So taken was Sanderson with the works of these men that he dedicated a major book, Social Transformations (1992 & 1999), to the three. In explaining the dedication, Sanderson notes that Lenski was the first to point him in the direction of a material evolutionary approach. Harris then showed him how to systematically develop and elaborate this approach. Finally, Sanderson reports, Wallerstein added the important context of a capitalist world-system in understanding sociocultural evolution in the modern world (Sanderson 1999, xi).
The second characteristic of Sanderson’s work that I wish to note in this brief presentation is the heavy reliance that Sanderson places on anthropological, historical, and sociological data in testing his theoretical propositions. What I try to capture in these pages is a basic outline of Sanderson’s evolutionary materialism. What I must largely ignore is the wealth of comparative-historical data and scholarship Sanderson brings to the exploration of this theory. Sanderson is well versed in both social theory and history; he moves well between the particular case and the general perspective and back again.
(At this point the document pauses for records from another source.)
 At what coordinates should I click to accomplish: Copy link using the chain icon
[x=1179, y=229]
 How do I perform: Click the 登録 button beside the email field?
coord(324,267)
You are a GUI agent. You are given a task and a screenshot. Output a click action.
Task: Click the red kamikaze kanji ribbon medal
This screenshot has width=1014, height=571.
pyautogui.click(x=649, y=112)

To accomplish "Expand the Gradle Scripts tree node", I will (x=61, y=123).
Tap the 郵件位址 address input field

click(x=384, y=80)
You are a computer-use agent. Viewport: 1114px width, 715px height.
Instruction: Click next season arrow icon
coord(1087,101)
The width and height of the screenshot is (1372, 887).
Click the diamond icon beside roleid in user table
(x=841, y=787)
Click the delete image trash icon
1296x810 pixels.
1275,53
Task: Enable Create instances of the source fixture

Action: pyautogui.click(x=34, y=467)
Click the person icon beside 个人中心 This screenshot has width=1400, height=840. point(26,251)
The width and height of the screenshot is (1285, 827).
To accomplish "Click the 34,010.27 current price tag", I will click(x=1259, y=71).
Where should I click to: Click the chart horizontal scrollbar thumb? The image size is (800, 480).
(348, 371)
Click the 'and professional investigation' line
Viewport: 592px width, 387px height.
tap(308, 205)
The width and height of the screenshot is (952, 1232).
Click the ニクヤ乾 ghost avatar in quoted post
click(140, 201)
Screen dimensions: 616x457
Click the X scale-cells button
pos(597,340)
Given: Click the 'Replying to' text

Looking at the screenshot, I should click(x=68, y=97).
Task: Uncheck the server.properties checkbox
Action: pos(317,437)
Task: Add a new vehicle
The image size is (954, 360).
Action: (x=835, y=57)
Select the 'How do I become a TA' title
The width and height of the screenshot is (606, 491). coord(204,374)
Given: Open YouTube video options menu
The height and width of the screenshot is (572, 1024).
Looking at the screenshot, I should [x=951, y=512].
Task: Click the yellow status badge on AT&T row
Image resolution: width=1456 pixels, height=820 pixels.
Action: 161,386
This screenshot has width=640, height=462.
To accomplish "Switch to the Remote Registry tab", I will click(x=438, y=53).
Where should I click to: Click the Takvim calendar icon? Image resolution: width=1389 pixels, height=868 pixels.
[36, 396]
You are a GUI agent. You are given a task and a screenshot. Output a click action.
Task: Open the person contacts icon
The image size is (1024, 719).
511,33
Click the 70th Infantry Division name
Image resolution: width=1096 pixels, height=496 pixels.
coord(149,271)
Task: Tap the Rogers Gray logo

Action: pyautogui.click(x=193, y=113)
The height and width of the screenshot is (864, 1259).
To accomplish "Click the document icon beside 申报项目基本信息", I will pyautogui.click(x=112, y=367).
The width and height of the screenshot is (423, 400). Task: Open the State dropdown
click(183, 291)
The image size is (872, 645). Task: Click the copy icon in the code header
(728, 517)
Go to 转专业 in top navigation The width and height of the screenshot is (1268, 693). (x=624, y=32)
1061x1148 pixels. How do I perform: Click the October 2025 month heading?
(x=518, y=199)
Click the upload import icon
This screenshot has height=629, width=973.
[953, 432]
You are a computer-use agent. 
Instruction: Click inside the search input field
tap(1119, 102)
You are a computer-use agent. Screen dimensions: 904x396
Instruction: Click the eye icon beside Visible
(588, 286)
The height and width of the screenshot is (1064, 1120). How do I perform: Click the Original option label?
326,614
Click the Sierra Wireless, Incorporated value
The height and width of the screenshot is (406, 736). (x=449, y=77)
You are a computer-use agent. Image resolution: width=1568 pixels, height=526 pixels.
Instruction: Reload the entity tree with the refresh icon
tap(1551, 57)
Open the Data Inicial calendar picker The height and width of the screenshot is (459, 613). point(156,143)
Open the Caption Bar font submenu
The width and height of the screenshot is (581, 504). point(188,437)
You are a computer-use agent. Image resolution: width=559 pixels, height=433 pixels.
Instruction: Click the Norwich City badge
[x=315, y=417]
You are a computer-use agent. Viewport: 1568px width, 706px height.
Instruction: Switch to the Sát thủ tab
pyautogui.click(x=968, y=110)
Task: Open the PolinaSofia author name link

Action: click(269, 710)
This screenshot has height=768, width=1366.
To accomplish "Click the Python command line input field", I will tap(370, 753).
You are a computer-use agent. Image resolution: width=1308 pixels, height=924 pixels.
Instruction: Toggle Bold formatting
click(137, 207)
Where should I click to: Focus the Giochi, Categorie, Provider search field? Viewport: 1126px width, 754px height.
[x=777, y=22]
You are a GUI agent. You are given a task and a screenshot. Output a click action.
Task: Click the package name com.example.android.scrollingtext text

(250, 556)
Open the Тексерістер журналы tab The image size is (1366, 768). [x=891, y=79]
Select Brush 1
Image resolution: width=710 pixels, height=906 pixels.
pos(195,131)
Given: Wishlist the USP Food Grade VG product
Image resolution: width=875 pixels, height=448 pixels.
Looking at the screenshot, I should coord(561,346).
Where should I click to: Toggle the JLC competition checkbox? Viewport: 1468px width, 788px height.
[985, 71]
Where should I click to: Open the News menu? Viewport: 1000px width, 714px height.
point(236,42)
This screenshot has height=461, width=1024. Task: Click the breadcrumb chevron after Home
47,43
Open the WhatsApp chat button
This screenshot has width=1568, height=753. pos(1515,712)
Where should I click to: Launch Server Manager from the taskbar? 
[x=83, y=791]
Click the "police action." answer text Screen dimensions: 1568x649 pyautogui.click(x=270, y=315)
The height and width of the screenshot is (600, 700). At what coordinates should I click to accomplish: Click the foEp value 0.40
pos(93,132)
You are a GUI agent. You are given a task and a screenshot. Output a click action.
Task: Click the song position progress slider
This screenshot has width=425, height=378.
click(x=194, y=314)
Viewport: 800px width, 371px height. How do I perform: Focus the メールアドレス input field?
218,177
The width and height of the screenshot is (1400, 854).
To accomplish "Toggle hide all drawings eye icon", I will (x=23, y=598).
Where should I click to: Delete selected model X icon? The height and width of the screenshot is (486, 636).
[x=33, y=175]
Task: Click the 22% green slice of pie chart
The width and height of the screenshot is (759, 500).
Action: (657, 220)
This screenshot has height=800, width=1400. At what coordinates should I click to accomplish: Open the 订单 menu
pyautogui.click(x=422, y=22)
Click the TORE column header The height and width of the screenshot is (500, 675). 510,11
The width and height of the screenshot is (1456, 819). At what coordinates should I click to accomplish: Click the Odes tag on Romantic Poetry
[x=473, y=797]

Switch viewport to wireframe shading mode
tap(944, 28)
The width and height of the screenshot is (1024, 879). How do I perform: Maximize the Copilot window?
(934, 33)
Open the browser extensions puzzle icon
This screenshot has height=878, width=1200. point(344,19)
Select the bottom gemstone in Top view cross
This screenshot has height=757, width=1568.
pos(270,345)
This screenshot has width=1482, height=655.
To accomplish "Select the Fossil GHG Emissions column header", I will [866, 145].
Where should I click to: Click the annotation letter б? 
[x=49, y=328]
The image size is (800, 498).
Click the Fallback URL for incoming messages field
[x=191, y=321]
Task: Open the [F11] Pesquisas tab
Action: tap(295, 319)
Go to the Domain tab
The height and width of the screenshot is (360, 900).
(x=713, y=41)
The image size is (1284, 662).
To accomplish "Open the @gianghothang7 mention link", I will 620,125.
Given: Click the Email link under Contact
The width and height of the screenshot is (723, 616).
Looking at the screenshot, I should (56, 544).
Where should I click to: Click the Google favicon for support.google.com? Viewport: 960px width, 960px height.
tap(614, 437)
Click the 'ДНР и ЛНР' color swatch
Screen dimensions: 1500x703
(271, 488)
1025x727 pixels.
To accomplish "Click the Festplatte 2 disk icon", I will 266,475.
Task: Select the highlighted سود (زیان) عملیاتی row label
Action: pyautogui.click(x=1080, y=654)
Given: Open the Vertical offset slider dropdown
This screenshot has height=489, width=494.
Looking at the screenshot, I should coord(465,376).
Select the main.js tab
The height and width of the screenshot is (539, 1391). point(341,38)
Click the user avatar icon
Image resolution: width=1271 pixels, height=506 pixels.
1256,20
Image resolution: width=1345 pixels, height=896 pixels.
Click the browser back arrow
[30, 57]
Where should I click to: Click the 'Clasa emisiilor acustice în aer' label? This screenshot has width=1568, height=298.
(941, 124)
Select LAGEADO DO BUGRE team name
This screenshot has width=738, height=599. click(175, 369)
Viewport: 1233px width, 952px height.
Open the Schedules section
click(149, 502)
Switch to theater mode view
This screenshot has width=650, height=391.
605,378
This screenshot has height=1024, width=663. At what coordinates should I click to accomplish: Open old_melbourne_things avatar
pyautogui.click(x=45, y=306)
Sanderson’s “evolutionary materialism” is intended as an extension of Marvin Harris’s theory of cultural materialism. Cultural materialism (CM), Sanderson claims, is well suited to explaining sociocultural conditions and changes in pre-modern societies such as the domestication of plants and animals, the development of chiefdoms and the state, social inequality, and the rise of stratification. But CM does not do well when dealing with advanced agrarian societies, the transition to modernity, or with modern capitalist-industrial societies themselves (1999, 1). Harris’s CM, according to Sanderson, has not developed concepts or posited relationships that allow for a full examination of inequality within and between modern nation-states, and has not adequately developed a vocabulary or strategy for dealing with such phenomena as corporate capitalism, modern war, or the influence of mass media on political behavior.
Starting from a foundation of Harris’s cultural materialism, Sanderson’s intent is to develop a theory that is more capable of dealing with the origin, maintenance, and evolution of the entire range of human societies—from hunting and gathering through horticultural, agrarian, and modern industrial societies. As the name implies, evolutionary materialism is primarily focused on the process of social evolution. Rather than view history (or pre-history) as a series of unique and non-recurrent events, social evolutionists see “general and repeatable patterns” of social evolution. These patterns are produced by the cumulated interactions of the sociocultural system with its natural and social environments; these interactions cause societies to change in broadly similar ways.
Thus the domestication of plants and animals occurred in several isolated societies around the globe without the benefit of cultural contact with one another. Cultural contact, however, is part of the social environment of almost all societies, and such contact is often the stimulus in causing evolutionary change. The vast majority of societies domesticated plants and animals because of contact with those who had already gone through the process.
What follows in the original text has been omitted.